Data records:
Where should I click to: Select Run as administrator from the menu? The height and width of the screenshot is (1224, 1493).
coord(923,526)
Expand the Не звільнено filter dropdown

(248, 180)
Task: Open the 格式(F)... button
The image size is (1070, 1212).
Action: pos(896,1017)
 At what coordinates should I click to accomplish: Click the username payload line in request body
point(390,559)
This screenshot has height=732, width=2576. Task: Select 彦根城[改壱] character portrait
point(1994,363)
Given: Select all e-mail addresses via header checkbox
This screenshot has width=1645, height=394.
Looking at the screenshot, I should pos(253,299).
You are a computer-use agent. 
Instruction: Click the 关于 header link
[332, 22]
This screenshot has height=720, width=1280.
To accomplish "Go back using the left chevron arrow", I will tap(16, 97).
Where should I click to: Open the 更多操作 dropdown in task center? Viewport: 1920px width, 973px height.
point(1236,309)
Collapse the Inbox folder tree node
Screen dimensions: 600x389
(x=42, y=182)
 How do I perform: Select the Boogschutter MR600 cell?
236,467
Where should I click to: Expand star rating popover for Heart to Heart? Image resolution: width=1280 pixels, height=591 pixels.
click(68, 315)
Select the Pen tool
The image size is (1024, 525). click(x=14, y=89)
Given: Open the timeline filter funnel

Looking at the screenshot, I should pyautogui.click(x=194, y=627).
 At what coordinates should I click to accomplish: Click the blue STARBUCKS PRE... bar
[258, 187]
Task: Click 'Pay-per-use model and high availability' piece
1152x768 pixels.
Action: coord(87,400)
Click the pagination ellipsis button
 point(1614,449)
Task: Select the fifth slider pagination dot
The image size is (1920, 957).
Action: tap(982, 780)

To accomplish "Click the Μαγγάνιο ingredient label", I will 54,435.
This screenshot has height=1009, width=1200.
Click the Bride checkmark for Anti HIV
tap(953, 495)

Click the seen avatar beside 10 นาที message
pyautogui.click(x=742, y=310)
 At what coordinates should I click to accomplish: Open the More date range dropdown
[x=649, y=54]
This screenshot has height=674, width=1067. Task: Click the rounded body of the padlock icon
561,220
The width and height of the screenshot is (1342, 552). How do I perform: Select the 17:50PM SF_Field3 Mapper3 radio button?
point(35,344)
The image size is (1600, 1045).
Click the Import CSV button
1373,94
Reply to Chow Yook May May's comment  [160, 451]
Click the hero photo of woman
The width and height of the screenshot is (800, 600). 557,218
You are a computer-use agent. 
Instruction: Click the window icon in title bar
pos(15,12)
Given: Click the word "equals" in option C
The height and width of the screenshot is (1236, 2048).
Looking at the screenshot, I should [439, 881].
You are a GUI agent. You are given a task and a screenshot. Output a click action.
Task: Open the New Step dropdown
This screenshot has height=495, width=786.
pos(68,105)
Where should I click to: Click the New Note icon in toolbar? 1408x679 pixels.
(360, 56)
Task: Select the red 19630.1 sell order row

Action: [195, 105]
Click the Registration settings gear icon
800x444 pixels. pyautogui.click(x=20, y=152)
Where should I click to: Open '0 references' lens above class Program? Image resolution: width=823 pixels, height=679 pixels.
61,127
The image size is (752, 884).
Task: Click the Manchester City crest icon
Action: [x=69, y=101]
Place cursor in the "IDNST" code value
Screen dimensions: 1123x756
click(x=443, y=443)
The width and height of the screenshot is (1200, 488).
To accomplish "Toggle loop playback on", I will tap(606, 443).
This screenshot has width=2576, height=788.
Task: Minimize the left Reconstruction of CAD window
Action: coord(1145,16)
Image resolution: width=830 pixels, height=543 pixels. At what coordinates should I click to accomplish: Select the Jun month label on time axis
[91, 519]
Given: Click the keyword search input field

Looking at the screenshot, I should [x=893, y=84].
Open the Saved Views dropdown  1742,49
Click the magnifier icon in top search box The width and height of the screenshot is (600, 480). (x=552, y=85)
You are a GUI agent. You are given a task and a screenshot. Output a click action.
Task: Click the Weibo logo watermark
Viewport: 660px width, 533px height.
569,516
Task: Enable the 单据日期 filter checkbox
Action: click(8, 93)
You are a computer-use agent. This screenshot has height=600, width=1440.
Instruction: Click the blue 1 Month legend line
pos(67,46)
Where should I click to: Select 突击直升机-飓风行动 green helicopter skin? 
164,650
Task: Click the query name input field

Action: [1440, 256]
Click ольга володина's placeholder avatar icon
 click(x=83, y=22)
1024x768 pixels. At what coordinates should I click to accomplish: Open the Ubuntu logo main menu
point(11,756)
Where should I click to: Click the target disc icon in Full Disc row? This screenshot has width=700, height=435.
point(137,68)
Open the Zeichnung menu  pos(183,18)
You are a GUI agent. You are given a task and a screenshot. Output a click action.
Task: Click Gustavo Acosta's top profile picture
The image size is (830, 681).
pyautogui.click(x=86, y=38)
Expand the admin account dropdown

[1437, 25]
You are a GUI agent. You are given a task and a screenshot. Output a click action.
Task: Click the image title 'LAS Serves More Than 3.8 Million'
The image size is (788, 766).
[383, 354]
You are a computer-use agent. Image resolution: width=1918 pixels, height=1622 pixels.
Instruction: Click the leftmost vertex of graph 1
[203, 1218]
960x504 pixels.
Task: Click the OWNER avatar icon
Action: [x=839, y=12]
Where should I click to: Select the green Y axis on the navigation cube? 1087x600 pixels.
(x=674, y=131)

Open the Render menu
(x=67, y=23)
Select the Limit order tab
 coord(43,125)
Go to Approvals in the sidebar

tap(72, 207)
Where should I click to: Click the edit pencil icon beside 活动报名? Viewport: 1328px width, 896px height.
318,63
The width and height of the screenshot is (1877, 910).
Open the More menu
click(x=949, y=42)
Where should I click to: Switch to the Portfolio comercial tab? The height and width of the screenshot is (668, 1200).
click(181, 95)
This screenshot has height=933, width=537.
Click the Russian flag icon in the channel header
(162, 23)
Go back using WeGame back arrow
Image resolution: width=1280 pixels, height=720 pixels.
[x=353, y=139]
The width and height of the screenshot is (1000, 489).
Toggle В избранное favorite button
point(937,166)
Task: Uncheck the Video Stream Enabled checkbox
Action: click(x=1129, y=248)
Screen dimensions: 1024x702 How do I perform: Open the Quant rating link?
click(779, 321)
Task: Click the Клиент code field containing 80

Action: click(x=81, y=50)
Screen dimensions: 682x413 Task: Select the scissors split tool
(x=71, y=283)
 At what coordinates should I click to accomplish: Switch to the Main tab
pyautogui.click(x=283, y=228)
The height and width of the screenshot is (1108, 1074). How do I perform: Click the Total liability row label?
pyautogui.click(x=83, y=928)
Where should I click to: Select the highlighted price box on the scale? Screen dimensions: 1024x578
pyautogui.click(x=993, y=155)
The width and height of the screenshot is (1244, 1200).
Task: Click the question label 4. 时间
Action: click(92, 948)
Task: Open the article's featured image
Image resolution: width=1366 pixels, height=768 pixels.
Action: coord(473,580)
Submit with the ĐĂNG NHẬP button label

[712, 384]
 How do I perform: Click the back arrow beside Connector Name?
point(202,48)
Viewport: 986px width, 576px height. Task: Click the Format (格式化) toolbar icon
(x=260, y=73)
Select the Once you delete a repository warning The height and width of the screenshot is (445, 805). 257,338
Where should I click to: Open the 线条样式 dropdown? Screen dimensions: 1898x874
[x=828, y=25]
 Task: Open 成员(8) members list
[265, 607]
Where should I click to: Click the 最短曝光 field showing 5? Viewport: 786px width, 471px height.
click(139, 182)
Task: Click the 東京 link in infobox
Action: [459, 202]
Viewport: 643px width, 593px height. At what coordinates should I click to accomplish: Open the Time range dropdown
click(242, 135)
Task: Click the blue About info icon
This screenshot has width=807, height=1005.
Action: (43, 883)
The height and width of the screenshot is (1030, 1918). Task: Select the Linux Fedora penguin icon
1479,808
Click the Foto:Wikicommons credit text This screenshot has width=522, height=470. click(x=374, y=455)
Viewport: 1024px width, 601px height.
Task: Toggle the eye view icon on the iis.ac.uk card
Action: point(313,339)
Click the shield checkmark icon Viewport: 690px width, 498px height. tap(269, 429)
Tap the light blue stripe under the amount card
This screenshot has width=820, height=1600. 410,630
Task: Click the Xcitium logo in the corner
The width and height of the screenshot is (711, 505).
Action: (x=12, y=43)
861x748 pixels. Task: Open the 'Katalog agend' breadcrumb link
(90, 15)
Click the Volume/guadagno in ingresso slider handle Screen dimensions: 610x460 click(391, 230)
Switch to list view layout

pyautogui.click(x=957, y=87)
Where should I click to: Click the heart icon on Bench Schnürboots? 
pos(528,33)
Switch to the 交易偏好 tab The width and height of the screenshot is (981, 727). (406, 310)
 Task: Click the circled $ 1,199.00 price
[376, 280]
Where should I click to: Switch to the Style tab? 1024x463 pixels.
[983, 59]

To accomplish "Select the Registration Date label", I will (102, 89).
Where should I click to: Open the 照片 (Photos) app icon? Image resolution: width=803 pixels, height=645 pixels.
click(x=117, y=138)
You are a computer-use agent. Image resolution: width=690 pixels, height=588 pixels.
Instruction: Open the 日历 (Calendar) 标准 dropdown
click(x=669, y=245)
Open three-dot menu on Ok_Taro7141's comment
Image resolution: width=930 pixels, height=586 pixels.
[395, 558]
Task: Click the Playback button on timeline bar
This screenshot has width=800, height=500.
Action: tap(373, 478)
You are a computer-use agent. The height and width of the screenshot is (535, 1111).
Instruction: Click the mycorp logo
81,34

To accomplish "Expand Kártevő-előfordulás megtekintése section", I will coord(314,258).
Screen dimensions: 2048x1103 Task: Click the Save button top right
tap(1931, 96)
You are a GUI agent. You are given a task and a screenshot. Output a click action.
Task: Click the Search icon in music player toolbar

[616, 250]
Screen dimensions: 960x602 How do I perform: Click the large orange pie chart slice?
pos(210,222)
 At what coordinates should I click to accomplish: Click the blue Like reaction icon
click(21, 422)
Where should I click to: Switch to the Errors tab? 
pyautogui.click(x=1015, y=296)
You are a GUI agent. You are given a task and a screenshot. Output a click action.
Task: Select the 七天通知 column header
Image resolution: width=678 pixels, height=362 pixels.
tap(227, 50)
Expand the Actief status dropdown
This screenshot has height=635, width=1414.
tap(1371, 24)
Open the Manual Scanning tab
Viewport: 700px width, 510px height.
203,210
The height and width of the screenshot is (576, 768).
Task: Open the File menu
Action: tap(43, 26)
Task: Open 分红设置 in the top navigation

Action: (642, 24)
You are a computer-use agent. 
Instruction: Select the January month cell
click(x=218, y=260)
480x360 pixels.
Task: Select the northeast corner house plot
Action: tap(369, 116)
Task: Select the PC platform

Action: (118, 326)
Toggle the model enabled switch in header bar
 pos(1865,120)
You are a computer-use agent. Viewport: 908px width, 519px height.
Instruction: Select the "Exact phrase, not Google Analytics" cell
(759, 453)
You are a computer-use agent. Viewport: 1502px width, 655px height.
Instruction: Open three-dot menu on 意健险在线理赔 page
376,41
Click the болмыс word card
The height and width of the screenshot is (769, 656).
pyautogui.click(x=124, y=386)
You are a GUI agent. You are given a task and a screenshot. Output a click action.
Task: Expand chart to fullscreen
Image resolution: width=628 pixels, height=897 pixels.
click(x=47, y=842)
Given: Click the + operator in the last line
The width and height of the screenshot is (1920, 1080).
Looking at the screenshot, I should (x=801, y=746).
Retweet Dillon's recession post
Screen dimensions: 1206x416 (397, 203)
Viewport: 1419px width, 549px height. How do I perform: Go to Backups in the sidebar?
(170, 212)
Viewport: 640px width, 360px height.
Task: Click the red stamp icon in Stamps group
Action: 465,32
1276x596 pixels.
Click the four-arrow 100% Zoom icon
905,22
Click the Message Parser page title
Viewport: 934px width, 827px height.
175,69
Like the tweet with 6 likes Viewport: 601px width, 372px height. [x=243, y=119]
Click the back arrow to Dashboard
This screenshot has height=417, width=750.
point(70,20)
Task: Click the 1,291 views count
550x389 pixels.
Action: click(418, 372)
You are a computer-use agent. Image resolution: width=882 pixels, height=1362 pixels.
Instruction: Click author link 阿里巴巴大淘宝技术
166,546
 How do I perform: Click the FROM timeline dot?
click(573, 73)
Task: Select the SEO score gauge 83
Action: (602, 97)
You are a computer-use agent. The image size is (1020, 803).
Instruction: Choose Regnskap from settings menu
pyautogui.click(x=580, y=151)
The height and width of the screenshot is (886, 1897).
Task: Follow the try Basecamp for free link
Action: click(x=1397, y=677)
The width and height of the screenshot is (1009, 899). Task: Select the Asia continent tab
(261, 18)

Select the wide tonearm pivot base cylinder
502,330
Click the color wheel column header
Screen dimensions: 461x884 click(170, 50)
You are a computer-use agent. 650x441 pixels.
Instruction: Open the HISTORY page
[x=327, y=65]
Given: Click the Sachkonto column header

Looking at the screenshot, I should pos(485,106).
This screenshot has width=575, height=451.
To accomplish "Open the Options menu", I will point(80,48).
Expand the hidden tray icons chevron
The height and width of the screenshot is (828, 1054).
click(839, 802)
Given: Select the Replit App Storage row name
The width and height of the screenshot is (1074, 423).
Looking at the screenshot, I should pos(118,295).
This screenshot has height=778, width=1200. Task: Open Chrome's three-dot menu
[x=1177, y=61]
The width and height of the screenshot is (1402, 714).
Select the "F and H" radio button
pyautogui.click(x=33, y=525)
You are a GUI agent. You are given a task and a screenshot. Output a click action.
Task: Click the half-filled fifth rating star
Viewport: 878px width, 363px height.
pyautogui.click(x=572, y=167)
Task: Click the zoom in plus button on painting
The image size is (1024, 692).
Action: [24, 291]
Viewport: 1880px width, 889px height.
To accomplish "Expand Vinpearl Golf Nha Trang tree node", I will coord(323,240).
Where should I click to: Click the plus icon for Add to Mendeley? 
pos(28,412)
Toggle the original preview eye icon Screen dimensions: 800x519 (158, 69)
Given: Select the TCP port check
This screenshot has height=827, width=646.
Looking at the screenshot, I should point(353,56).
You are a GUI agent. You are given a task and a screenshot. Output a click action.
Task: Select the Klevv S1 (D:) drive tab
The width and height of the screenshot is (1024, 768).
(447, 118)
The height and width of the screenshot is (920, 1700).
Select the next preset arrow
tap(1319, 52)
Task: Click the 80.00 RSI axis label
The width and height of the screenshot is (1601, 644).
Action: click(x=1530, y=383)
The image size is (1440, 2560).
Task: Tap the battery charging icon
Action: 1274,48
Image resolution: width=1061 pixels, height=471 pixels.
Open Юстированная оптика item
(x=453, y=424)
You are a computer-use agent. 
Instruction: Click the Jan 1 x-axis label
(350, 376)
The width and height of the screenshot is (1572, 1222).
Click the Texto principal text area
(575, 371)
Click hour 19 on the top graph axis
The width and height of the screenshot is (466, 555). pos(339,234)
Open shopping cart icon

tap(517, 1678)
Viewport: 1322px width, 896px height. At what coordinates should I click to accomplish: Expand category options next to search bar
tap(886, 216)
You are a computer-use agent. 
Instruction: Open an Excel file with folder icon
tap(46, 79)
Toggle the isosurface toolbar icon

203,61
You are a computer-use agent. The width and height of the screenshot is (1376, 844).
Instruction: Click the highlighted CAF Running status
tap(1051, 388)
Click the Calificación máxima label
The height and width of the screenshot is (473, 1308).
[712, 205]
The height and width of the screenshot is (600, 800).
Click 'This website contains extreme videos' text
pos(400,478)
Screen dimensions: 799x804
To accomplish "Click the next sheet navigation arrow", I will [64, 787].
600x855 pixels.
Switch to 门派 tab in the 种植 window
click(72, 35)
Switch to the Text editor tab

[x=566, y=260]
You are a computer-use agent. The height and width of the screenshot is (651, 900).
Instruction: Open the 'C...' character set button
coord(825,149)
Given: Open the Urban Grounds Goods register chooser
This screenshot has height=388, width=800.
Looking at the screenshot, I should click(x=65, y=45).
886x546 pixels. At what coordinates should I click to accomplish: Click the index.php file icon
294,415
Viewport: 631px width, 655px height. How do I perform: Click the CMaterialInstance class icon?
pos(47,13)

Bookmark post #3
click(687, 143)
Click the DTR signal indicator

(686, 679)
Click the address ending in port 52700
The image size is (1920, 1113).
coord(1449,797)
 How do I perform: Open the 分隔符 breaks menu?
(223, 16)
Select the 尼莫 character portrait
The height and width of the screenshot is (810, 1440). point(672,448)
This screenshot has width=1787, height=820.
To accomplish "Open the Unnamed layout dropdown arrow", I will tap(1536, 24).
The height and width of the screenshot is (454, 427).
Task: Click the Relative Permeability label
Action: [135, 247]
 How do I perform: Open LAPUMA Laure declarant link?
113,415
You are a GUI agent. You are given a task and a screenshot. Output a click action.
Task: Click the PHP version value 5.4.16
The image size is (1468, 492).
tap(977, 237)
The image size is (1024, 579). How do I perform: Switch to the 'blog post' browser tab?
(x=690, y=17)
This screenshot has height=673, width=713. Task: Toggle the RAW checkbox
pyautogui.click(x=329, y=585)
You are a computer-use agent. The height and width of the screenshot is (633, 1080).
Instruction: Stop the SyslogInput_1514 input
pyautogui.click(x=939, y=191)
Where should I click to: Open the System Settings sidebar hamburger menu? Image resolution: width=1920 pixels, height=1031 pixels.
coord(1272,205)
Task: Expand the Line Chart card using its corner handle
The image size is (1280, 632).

To do: How many lines in the entries include the string "handle"? Answer with the number alone.

Answer section: 2